In Glennon Doyle’s book Untamed, she talks about easy buttons and reset buttons. Easy buttons are those behaviors that numb you and allow you to avoid experiencing discomfort and painful feelings and realities. They take you away from yourself and what’s happening inside you. Examples might include binge watching TV, scrolling through social media, video games, online shopping, mindless eating, alcohol and drugs, and excessive sleeping. Easy buttons might also include things like cleaning, starting a new project, and staying busy taking care of others. Easy buttons are, by definition, easy: comfortable, readily available, they take little effort to do, and they quickly can become a habit. You probably slide into them without even fully being aware that you’re doing it. And while they serve to distract momentarily, they can leave you feeling restless, dissatisfied, disconnected, and empty.

 

On the other hand, we have our reset buttons. These are behaviors that can shift us into a place of acceptance and intention.

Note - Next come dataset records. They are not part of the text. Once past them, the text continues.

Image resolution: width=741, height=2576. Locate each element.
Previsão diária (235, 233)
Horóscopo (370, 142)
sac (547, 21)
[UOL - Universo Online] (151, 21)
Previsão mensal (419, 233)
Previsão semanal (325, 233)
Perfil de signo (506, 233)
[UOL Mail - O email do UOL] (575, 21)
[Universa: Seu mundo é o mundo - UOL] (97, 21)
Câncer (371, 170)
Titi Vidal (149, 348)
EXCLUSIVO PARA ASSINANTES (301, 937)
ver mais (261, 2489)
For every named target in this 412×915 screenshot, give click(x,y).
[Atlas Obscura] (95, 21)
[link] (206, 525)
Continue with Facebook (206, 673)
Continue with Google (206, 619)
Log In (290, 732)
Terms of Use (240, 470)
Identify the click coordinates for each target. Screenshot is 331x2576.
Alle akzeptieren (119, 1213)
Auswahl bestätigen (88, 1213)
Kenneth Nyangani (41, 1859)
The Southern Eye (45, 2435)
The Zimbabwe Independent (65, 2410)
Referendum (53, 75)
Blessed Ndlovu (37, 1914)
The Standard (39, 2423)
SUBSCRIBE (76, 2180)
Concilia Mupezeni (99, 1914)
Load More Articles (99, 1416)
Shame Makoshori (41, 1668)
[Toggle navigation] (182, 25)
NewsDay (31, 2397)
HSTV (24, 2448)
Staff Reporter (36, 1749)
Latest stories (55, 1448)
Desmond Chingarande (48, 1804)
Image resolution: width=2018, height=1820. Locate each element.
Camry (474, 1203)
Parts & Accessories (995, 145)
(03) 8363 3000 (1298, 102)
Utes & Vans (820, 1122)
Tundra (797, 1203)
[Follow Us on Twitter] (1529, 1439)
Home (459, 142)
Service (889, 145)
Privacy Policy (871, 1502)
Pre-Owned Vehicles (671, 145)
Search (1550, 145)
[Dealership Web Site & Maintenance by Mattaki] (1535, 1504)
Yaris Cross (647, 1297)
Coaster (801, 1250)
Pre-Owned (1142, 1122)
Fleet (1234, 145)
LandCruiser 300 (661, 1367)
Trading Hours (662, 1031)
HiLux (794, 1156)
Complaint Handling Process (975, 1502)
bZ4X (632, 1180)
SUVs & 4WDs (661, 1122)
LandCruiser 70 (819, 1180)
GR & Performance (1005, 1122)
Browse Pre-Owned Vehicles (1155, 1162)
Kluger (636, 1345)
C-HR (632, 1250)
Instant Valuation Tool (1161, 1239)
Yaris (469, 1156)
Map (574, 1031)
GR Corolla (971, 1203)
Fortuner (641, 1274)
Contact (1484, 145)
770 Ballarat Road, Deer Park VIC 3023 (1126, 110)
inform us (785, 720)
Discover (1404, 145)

Reset buttons don’t solve the problem but they allow space to be with whatever reality is and send the message that it’s okay to be there. It’s okay to be uncomfortable and not immediately know what to do. And, they usually help us feel better by getting us out of our heads and bringing us back to the present moment and ourselves. Reset buttons might include deep breathing, meditation, going for a walk, getting out in nature, yoga, taking a bath, and journaling.It’s not as simple as saying easy buttons are bad and reset buttons are good. It’s more about the why of what you’re doing rather than the what. The goal is to become more mindful of your behaviors so you can make better choices in the moment to feel your feelings and meet your needs.

 

Living with food allergies creates a particularly fertile environment for easy buttons. The vigilance is relentless, the social navigation is exhausting, and the emotional labor of keeping yourself or your child safe rarely gets acknowledged by the people around you. When that weight builds up, the pull toward something easy and numbing is completely understandable. The question isn't whether you'll reach for an easy button (you're human, you will), it's whether you can catch yourself doing it and ask what you actually need in that moment. Sometimes the answer is a reset button. A breath, a walk, five minutes outside. Sometimes it's naming what's hard out loud to someone who gets it. Food allergy stress has a way of accumulating quietly until it's suddenly very loud. Reset buttons are how you stay ahead of it.